───── DATA EXTRACTS ─────

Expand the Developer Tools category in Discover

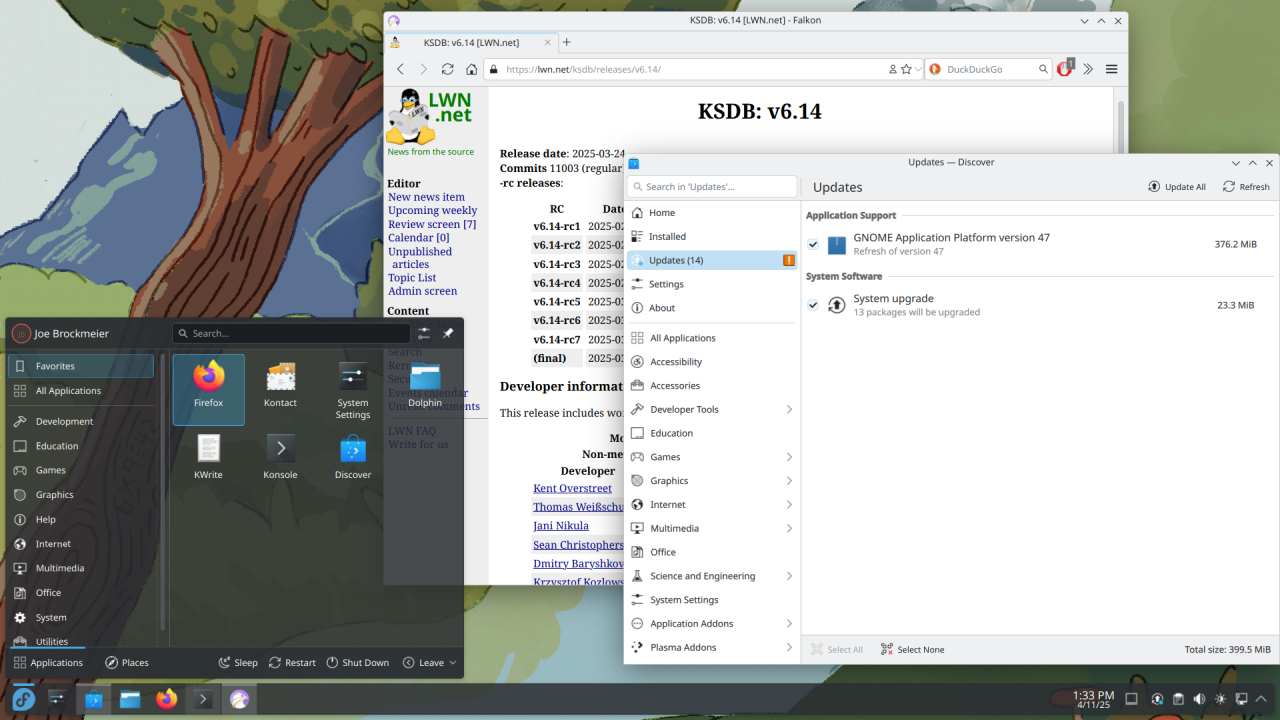click(789, 409)
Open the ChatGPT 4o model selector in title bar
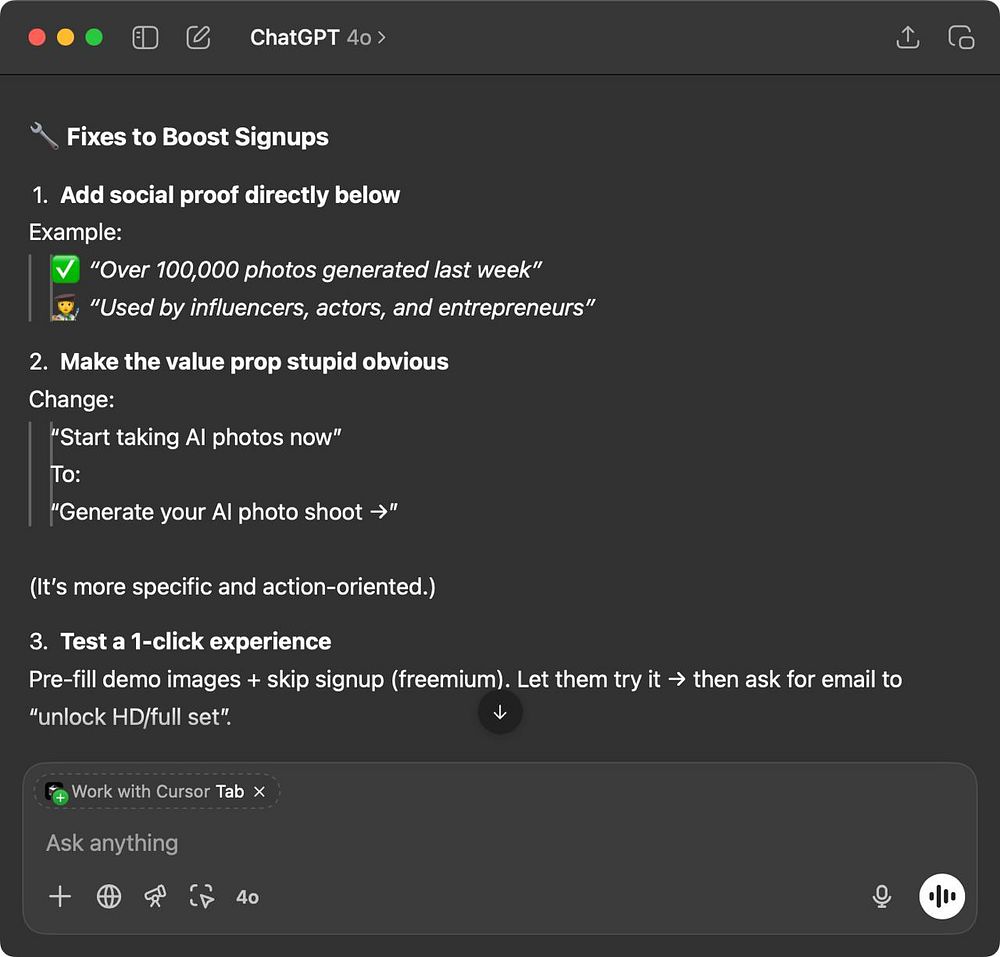1000x957 pixels. [x=318, y=38]
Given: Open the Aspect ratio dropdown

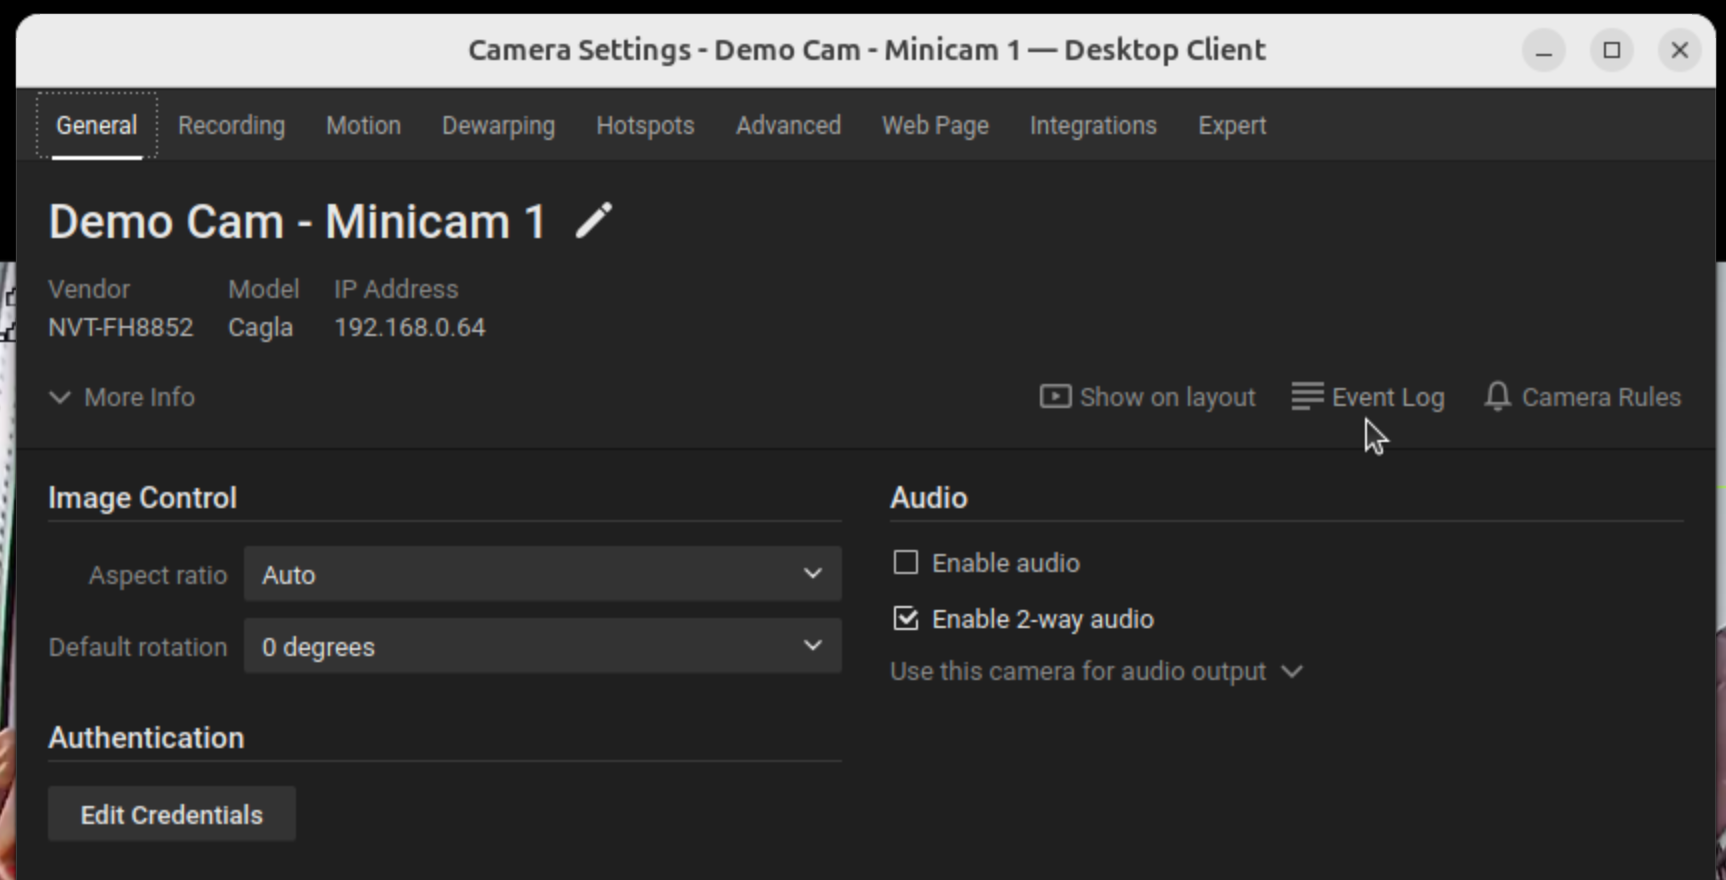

─────

### BRIEF
Write out exactly the lines from the one containing "Open the ChatGPT" through the last line of the records above, both ends included, and leave out any pictures.

### FINISHED TASK
Open the ChatGPT 4o model selector in title bar
1000x957 pixels. [x=318, y=38]
Given: Open the Aspect ratio dropdown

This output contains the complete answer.